§ TASK OBJECTIVE:
Return each line of the listing that contains the string "agent".

-.-.-

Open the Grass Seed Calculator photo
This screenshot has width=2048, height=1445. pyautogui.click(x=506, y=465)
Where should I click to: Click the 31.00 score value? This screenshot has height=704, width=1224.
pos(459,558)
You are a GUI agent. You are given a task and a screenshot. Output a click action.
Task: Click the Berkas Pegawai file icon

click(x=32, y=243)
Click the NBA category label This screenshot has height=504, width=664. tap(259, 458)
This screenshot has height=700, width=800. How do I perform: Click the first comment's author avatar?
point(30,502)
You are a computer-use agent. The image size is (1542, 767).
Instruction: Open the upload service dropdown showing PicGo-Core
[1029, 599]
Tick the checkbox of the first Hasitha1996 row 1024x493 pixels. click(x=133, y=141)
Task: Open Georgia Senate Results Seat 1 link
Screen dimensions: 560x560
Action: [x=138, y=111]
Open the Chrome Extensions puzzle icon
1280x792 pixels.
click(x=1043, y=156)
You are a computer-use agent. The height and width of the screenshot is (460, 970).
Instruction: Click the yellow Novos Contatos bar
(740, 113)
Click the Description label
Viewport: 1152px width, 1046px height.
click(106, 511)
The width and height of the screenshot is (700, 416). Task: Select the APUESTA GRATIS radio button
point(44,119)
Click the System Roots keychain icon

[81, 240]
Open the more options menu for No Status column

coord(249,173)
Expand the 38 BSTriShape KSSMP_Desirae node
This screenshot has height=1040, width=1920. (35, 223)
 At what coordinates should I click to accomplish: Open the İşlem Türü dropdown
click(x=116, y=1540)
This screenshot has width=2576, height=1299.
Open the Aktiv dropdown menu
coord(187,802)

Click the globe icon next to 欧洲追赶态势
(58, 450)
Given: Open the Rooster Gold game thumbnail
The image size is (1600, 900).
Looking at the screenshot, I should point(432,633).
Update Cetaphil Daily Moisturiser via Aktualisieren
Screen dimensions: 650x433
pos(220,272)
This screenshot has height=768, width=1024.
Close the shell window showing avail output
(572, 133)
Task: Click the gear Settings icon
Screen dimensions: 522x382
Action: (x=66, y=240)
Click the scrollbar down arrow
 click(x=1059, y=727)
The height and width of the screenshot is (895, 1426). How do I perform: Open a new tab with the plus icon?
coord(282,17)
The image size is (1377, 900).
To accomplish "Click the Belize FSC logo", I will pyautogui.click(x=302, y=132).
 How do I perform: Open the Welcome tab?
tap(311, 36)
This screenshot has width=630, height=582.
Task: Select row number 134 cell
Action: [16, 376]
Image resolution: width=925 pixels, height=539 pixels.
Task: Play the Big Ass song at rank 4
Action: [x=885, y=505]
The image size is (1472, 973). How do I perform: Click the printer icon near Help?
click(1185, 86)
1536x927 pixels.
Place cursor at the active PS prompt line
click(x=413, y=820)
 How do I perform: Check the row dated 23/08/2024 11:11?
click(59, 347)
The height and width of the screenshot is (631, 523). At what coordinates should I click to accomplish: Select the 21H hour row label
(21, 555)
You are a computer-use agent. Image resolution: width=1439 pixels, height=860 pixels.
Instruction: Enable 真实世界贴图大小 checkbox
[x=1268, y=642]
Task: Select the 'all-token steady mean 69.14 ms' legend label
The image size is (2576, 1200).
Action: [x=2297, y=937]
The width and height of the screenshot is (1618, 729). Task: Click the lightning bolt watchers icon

-.-.-

§ RESPONSE TO THE TASK:
You are a GUI agent. You are given a task and a screenshot. Output a click action.
You are a computer-use agent. The image size is (1542, 767).
You are a computer-use agent. The height and width of the screenshot is (460, 970).
You are a computer-use agent. Image resolution: width=1439 pixels, height=860 pixels.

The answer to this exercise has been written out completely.